Приведённый отрывок —
Было бы неправильно думать, что кланы Сацума и Циосю оставались до последнего времени феодальными организациями. Они не стояли в стороне от капиталистического развития страны и в итоге переплелись тысячами нитей с концернами и с парламентскими буржуазно-помещичьими партиями. Клановые круги Сацума были все последние годы тесно связаны с концерном Мицубиси, а через него и с партией Минсейто. Клановые круги Циосю были связаны концерном Мицуи и в еще большей степени непосредственно с партией Сейюкай, так что в конце концов вождь Циосю Танака стал также и лидером Сейюкай. Но все же в основе своей кланы эти оставались корпорациями военного дворянства, и их способность примениться к изменившимся условиям не надолго удлинила сохранение кланового руководства, несмотря даже на то, что кланами стал широко практиковаться метод «усыновления» желательных для них выходцев из других местностей.

Уже в первом десятилетии 900-х годов для каждого внимательного наблюдателя японской политической жизни было очевидно противоречие между сохранением власти в руках кланового дворянства и растущей индустриализацией и капиталистическим развитием страны.

«Народное хозяйство Японии, — писал один русский автор той эпохи, — делает колоссальные шаги вперед, земледелие растет и крепнет, торговля и промышленность развиваются не по дням, а по часам. И над всеми этими обработанными, как сады и огороды, полями и над всеми дымящими и грохочущими фабриками, поездами и пароходами командует стародавнее дворянство, не имеющее ни фабрик, ни земель, имеющее только казенное содержание, да, может быть, получающее доход со вложенных в банк выкупных свидетельств и ничем больше не связанное с хозяйством Японии. Оторванное от почвы, с оборванными корнями, это «непроизводительное» дворянство держит в своих руках всю Японию, а само висит, так сказать, в воздухе...» 2.


Противоречие это, как известно, в ходе исторического развития разрешалось тем, что клановое дворянство было оттеснено от власти в общегосударственном аппарате новым слоем — монархической бюрократией, а после мировой войны также и буржуазно-помещичьими политическими партиями. Тем не менее роль этого дворянства оставалась очень значительной, поскольку оно продолжало удерживать в своих руках армию и флот. Приблизительно с 1925 г. началось однако вытеснение кланового дворянского руководства и из армии и флота. В особенности ослабло влияние клана Циосю, в то время как Сацума проявил большую живучесть и сохранил за робою решающие позиции во флоте. Большая живучесть Сацума не в последней степени объясняется тем, что в армии всегда происходила борьба между господствовавшим там кланом Циосю и кланом Сацума, а во флоте сацумовцы занимали монопольное положение. Позиции Сацума укрепляются также тем, что этот клан ближе стоит к императорскому двору. Да и сам нынешний вождь сацумовцев Макино — лорд, хранитель императорской печати — является самым близким к императору лицом и, как утверждают в своих воззваниях фашисты, держит под своим влиянием генро — князя Сайондзи и вместе с ним «присвоил себе право монопольно толковать мнение императора».

Что требуется —
Ответьте на вопросы по отрывку о кланах Сацума и Циосю.
(a) С каким концерном были тесно связаны клановые круги Сацума?
(b) Примерно с какого года началось вытеснение кланового дворянского руководства из армии и флота?
(c) Кто назван нынешним вождём сацумовцев?

Выдержка из данных —
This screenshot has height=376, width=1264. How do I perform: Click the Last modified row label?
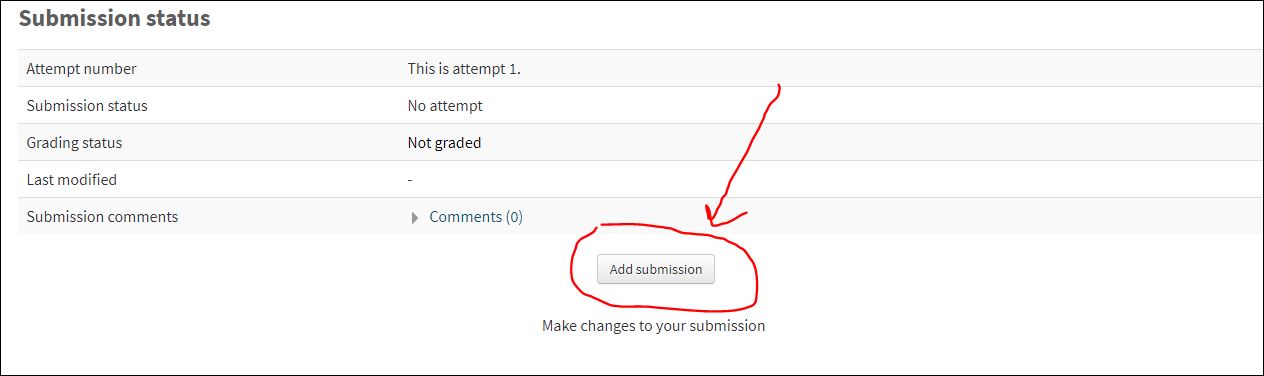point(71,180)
---
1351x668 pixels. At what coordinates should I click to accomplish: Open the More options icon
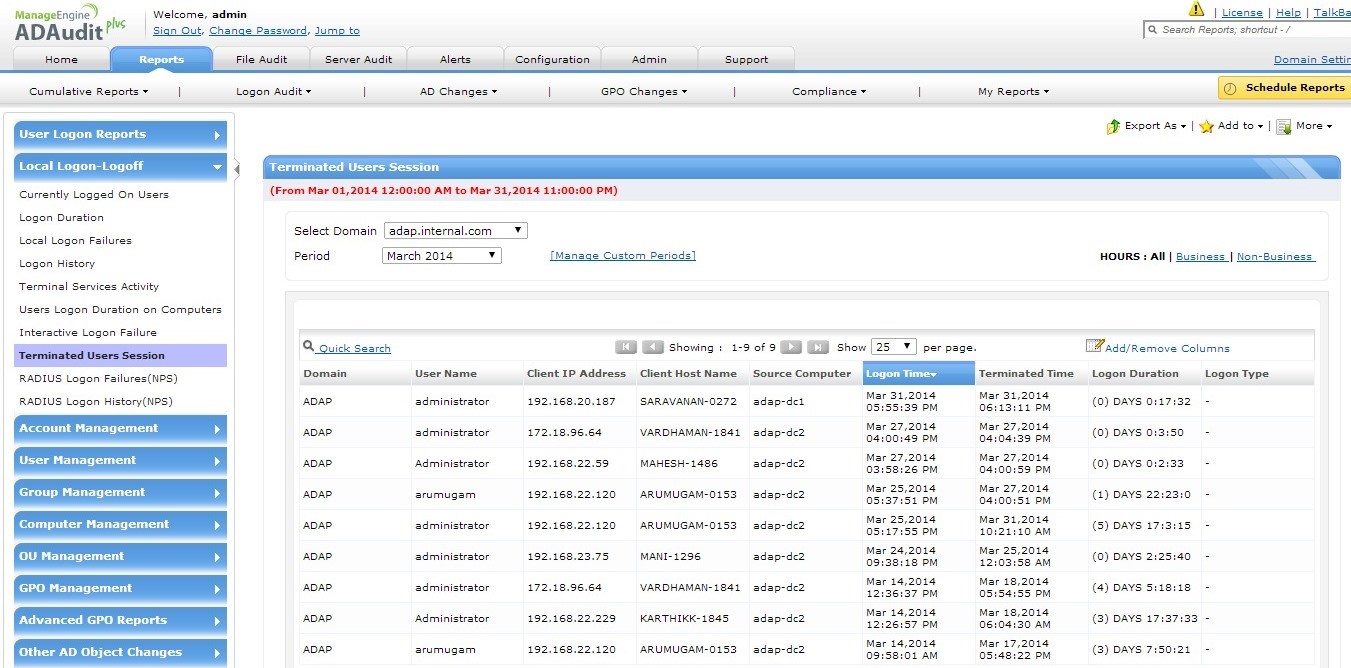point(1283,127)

Ответ на задание —
(a) С концерном Мицубиси.
(b) Приблизительно с 1925 года.
(c) Макино, лорд-хранитель императорской печати.